In the past year, Italy has been a source of a lot of investor angst, with 10-year yields reaching levels not seen since 2014. Despite the simmering crisis there, I am not concerned about short- or medium-term outcomes because I believe the euro system has more stability than is appreciated. Below I want to outline how I think about Italy and what that will mean regarding the range of potential outcomes economically.

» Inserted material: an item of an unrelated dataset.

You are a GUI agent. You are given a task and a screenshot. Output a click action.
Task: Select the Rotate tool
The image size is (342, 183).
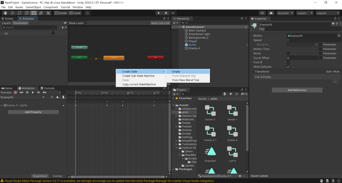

Italy as a paragon of fiscal virtue

Let’s look at how the Italians view themselves, first, because I think it’s important regarding how the politics will play out. I wrote a post in June on how Italian political figures might say that “at any point in time over the past 25 years, Italy has had a primary surplus (before paying interest) among the highest in Europe”. And what they mean by that is that Italy has adhered to the EU’s stability and growth pact rules better than anyone. The problem is a legacy government debt from the period before the euro.

So, Italian politicians see the present debate over Italy’s attempts to jumpstart demand with that backdrop. They reasonably object to the imposition of fiscal constraints given how well they have adhered to the EU’s guidelines in both good and bad times. And so, the talk of Italy as a deficit sinner and one of the four PIGS is met with a righteous sense of anger.

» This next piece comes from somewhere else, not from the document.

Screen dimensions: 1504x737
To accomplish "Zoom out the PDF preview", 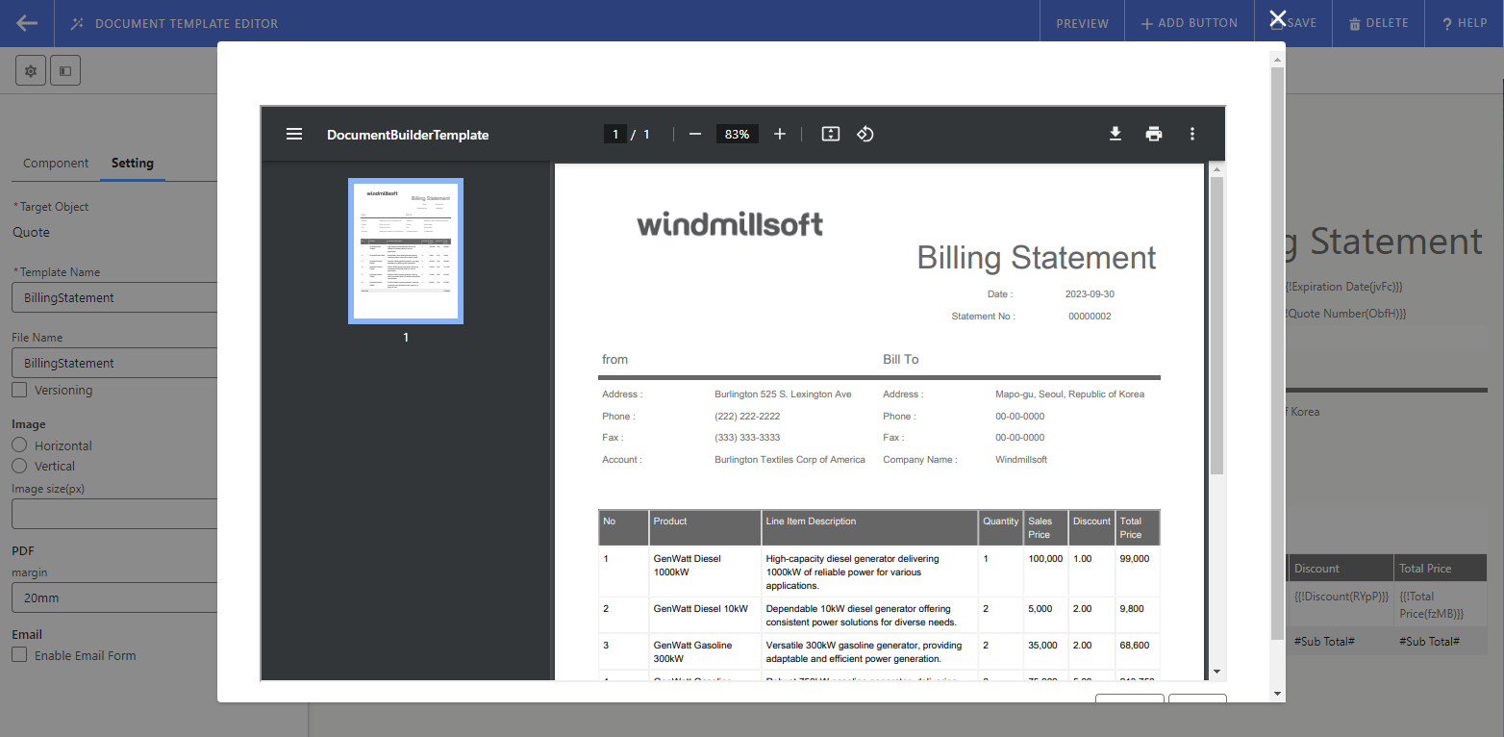I will pos(695,135).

But Italians want the euro

Negotiating positions for the Italian government are restricted largely because polls show a super-majority of Italians favour remaining in the eurozone. Only one-quarter of Italians back exiting the euro. And so that means, the political battles between Rome and Brussels will play out without Italexit as a reasonable concern for anyone. Instead, worst case scenarios will revolve around high Italian bond yields damaging the Italian economy, Italian bank balance sheets, and starting another round of increasing Italian distressed debt.

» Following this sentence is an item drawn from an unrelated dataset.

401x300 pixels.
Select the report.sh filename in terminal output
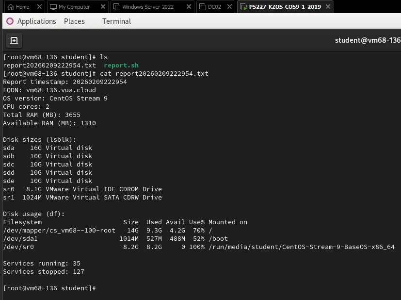click(x=121, y=65)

In that context, it makes more sense to sell private Italian assets than sovereign Italian assets simply because the Italian government is too big to fail. When push comes to shove, the EU will find a way to prop up Italian government bonds, likely with the Italian government bending to Brussels’ will on deficits and stimulus. If the EU and the ECB were to make the mistake of allowing the Italians to default, all hell would break lose and we would have a Lehman Brothers-style panic on our hands, with unknowable consequences.

And remember, we’ve seen this movie before. Despite all the talk of Grexit, Syriza  never said it wanted to leave the eurozone. Even the hard-charging finance minister Yanis Varoufakis said he unequivocally backed staying in the eurozone. As I explained in late May, Syriza “merely wanted to assert more sovereignty over its fiscal options because of the severity of the post-financial crisis downturn. In that case, voters backed this assertion of fiscal sovereignty. But Syriza was thwarted as the ECB pulled the plug and forced the Greeks to toe the line.”

Where does that leave us in Italy?

It’s unclear whether the fiscal situation in Italy will end in a showdown. If it does, Italian bonds will sell off even more. And faced with a worsening economy and the potential of private sector defaults, I believe the Italian government will have to respect the stability and growth pact in some form.

So, over the short-to-medium term, this is a fake crisis in Italy. Italian government debt will only be allowed to sell off so much before we see official intervention. The real threat is longer-term. A stand-off could do real damage to the Italian economy, enough so that it raises the desire of Italians to exit the euro. But we would need to see a doubling in pro-Italexit sympathy for a euro exit scenario to be a real threat. And we can’t get there overnight.

In the meantime, expect Italian government bond yields to remain elevated, causing Italy to underperform economically for the foreseeable future.